Alcohol bij verkeersongeval
Evenwel heeft de Hoge Raad ook eens geoordeeld dat een tijdelijke onoplettendheid in het verkeer nog geen schuld hoeft op te leveren (HR 28 oktober 2008, NJ 2008, 571), tenzij de onoplettendheid voortkomt uit alcoholgebruik (HR 29 april 2008). Door onder invloed van alcohol een voertuig te besturen, kan soms worden geoordeeld dat de verdachte het risico heeft genomen dat zijn alertheid dusdanig verminderd was dat dit tot ongelukken kon leiden
Zie ook de conclusie van de A-G mr.
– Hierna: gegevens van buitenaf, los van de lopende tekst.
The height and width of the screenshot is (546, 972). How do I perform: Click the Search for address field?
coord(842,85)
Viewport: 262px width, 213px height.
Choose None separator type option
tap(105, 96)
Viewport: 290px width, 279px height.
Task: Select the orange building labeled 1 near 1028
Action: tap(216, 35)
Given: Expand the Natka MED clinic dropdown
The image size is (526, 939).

Knigge bij HR 28 oktober 2008, ECLI:NL:HR:2008:BE9800, NJ 2008/571, waarin hij verwijst naar HR 29 april 2008, ECLI:NL:HR:2008:BD0709, NJ 2008/439. Daarin achtte het hof volgens de Hoge Raad niet onbegrijpelijk schuld bewezen in een geval waarin op een donkere buitenweg een dodelijk slachtoffer viel na een aanrijding met een auto bestuurd door de verdachte, die onder invloed van alcohol verkeerde, terwijl het slachtoffer (half) op de weg kant zat. Ook in die casus heeft het hof het alcoholgebruik mede redengevend geacht voor het verwijt (in de zin van culpa) het slachtoffer niet te hebben opgemerkt en zonder uitwijken of remmen te zijn aangereden tegen het zittende slachtoffer.
Toch hoeft alcoholgebruik niet altijd ook direct schuld in de zin van artikel 6 WVW op te leveren. Wanneer er geen causaal verband bestaat tussen het rijden onder invloed en het verkeersongeval, dient vrijspraak te volgen (LJN: BM5259, Rechtbank Almelo, 21 mei 2010 en LJN: BR5890, Rechtbank 's-Hertogenbosch, 1 september 2011).
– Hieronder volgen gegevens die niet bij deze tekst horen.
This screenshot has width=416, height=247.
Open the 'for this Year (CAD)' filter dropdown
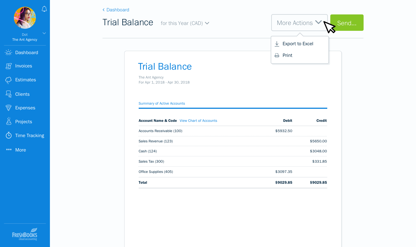click(x=185, y=23)
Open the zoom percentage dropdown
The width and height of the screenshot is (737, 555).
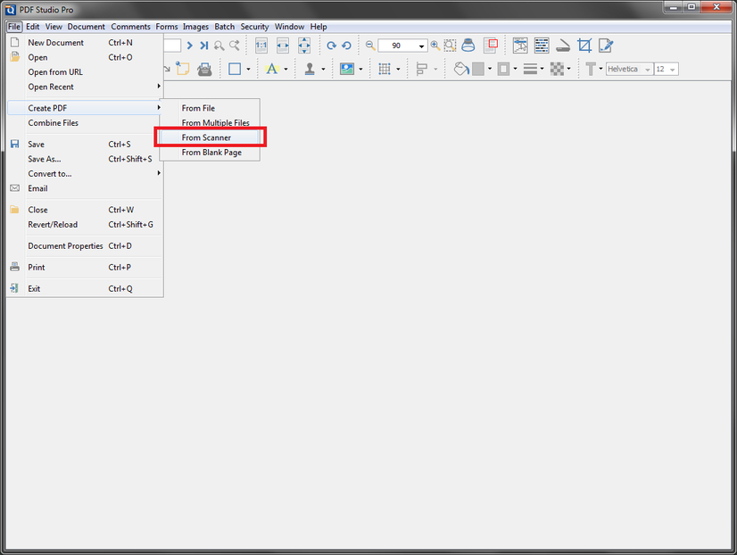pyautogui.click(x=421, y=46)
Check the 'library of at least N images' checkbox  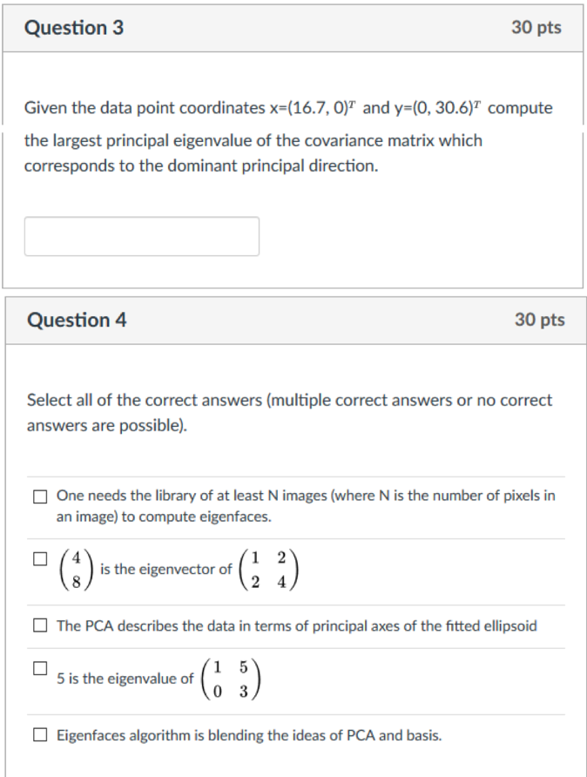tap(40, 497)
> Meer informatie alcohol bij verkeersongeval
Zie ook:
Uitgangspunt is dat in geval van volledig vrijwillige zelfintoxicatie, ontoerekeningsvatbaarheid niet tot strafuitsluiting leidt. De omstandigheid dat de verdachte de concrete gevolgen van zijn handelen -in dit geval het veroorzaken van een zeer ernstig verkeersongeval- redelijkerwijs niet had kunnen voorzien, maakt dit niet anders (Hoge Raad 12 februari 2008, ECLI:NL:HR:2008:BC3797).
Snelheid bij verkeersongeval
Voor snelheid geldt in principe hetzelfde. Wanneer een verdachte een verkeersongeval veroorzaakt door met een te hoge snelheid te rijden, kan dit bijdragen aan de vaststelling van diens schuld. Er moet dan wel steeds causaal verband worden vastgesteld tussen de gereden snelheid en het verkeersongeval.